Complementando a los monitores, auditores y supervisores federales, en 2019 el presidente nombró al contraalmirante Peter Brown como su representante para supervisar el flujo de fondos federales.
Esta acción indigna y humillante retrae a Puerto Rico a la década del treinta cuando Franklin D. Roosevelt designó al almirante William D. Leahy como gobernador, y como una de sus principales encomiendas, el limpiar la casa de la corrupción de la Coalición anexionista que gobernaba a la isla.
Corona el escenario actual la Junta Fiscal impuesta por el Congreso, violando la Constitución del ELA, para supervisar y aprobar el presupuesto operacional de la isla.
Puerto Rico tiene que restituir su relación, imagen y reputación ante la metrópolis.

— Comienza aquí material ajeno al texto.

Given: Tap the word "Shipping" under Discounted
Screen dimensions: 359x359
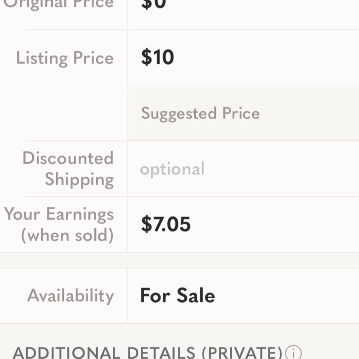Looking at the screenshot, I should click(x=79, y=180).
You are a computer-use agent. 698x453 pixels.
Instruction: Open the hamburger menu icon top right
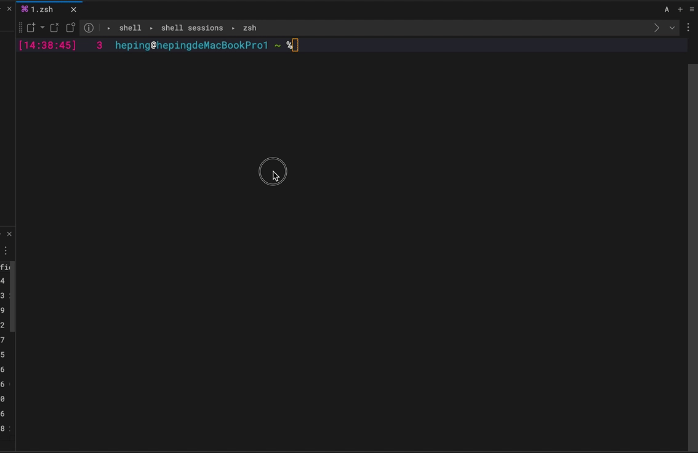coord(692,9)
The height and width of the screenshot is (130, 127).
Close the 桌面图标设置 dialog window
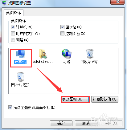[x=117, y=2]
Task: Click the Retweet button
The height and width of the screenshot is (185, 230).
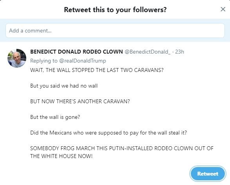Action: click(x=208, y=174)
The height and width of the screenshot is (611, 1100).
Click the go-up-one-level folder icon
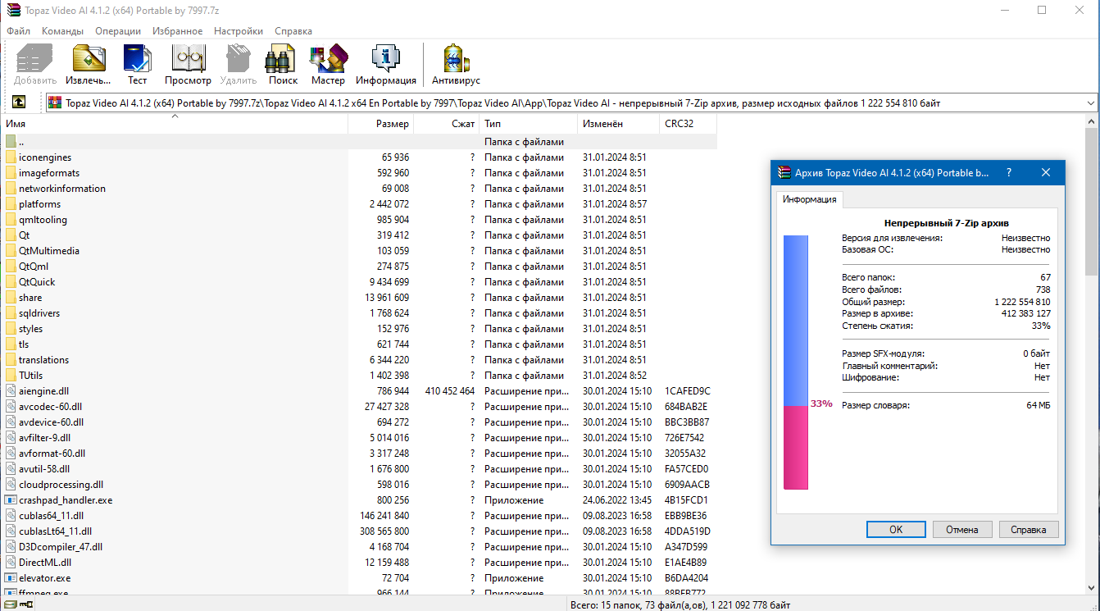pyautogui.click(x=18, y=102)
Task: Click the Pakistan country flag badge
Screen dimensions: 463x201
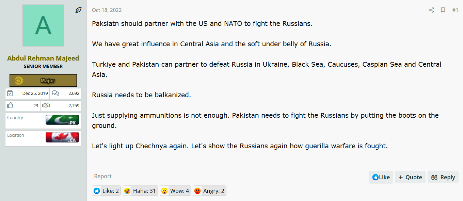Action: pos(62,120)
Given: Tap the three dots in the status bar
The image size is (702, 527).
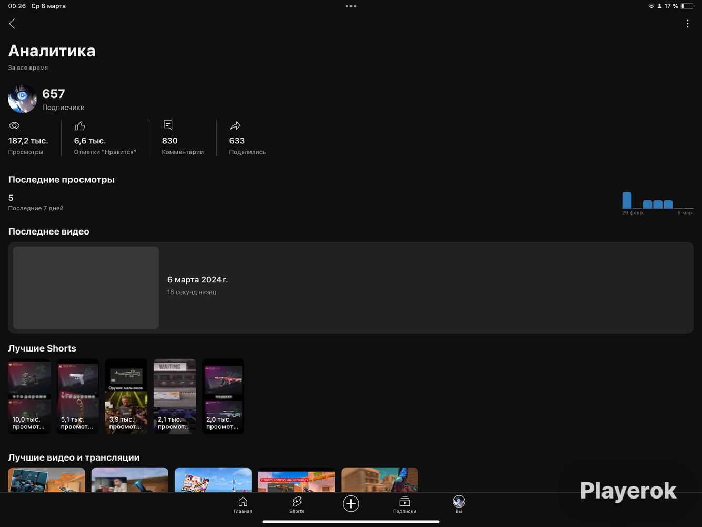Looking at the screenshot, I should click(351, 6).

Para lograrlo, necesita gobernantes con credibilidad, con las credenciales para reclutar el mejor talento, comprometidos con erradicar la corrupción y capaces de estructurar un plan con el gobierno permanente estadounidense para rescatar a la isla.
El predecible cambio político en Washington en noviembre, que llevará al Partido Demócrata a controlar la Casa Blanca, el Senado y la Cámara, representará una oportunidad formidable para que Puerto Rico entable una nueva relación con la metrópolis.
Donald Trump figurará en los anales de la historia entre los presidentes más nefastos e incompetentes: responsable de haber generado una polarización interna peligrosa, negligente con la pandemia y gestor del colapso de las relaciones internacionales de su nación.
Puerto Rico debe aprovechar la coyuntura de un nuevo gobierno en Washington que reestructurará su imagen y relaciones internacionales para hacer lo propio y reestablecer la suya con la metrópolis.